Nevertheless, Aaron Babbitt has filed a FOIA suit in the Superior Court of DC demanding to know the name of the officer who fired the shot. Capitol police are employed by congress, which is exempt from FOIA, so Mr. Babbitt has sued the District of Columbia, on the theory that the Metropolitan Police Department’s Internal Affairs Division investigated the shooting and cleared the officer, so they definitely know his name. The Justice Department subsequently reviewed MPD’s decision and concurred that there was no criminal or civil rights violation.
So far, so crazy. But wait, there’s more! Because Mr. Babbitt’s lawyers have promised to bring a civil action against the U.S. Capitol Police for “upwards of $10 million” on the theory that shooting her was somehow illegal.
“A rookie police officer would not have shot this woman,” Terrell Roberts told Zenger News. “If she committed any crime by going through the window and into the Speaker’s Lobby, it would have been trespassing. Some misdemeanor crime. All a rookie cop would have done is arrest her.”
Well, good luck getting through qualified immunity on the argument that a less experienced officer would have made a “better” decision. And good luck to the attorneys trying to get paid if and when they actually file this garbage lawsuit.
Luckily, they’ve come up with a private funding mechanism. Using the controversial “Christian” crowdfunding site GiveSendGo, the firm representing Mr. Babbitt is soliciting cash to investigate the “unjustified use of deadly force which violated her constitutional rights.”
The lawyers implore good American patriots to pony up so they can shake loose the name of the officer who fired the shot and bring him to “justice.”
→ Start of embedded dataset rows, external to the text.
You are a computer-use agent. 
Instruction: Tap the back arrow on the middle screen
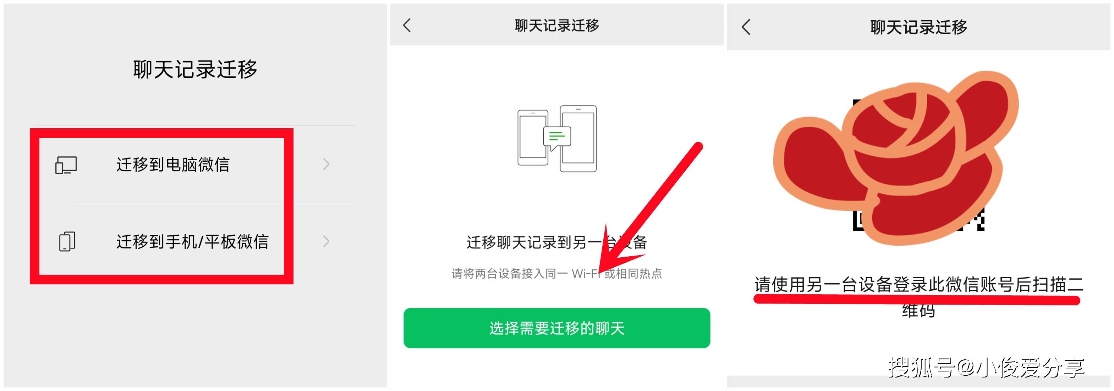click(x=407, y=25)
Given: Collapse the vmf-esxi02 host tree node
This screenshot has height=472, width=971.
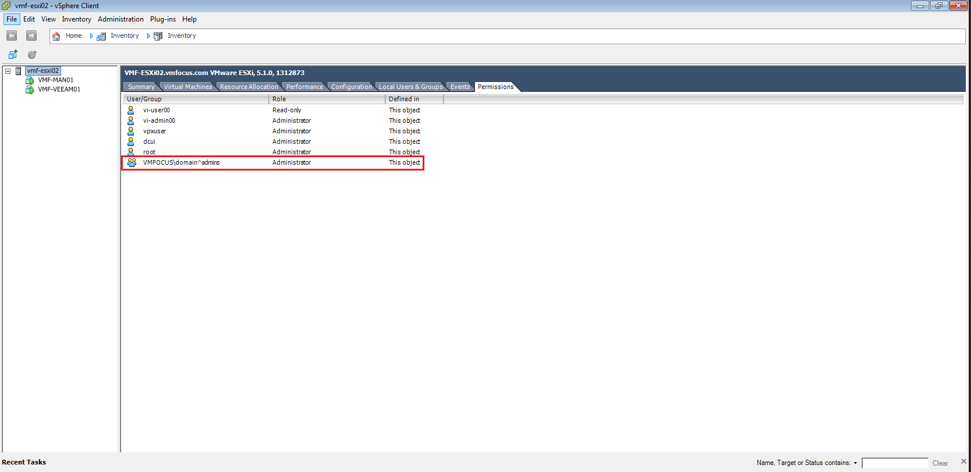Looking at the screenshot, I should [8, 71].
My law firm and I represent Ashli’s husband and family members. We have filed a lawsuit against District of Columbia on behalf of Ashli’s husband, Aaron Babbitt to obtain investigative records including the name of the police officer that killed Ashli and surveillance video from inside the Capitol. Additionally, we have done extensive investigation in preparation for lawsuits that will be filed against U.S. Capitol Police and the police officer that took Ashli’s life.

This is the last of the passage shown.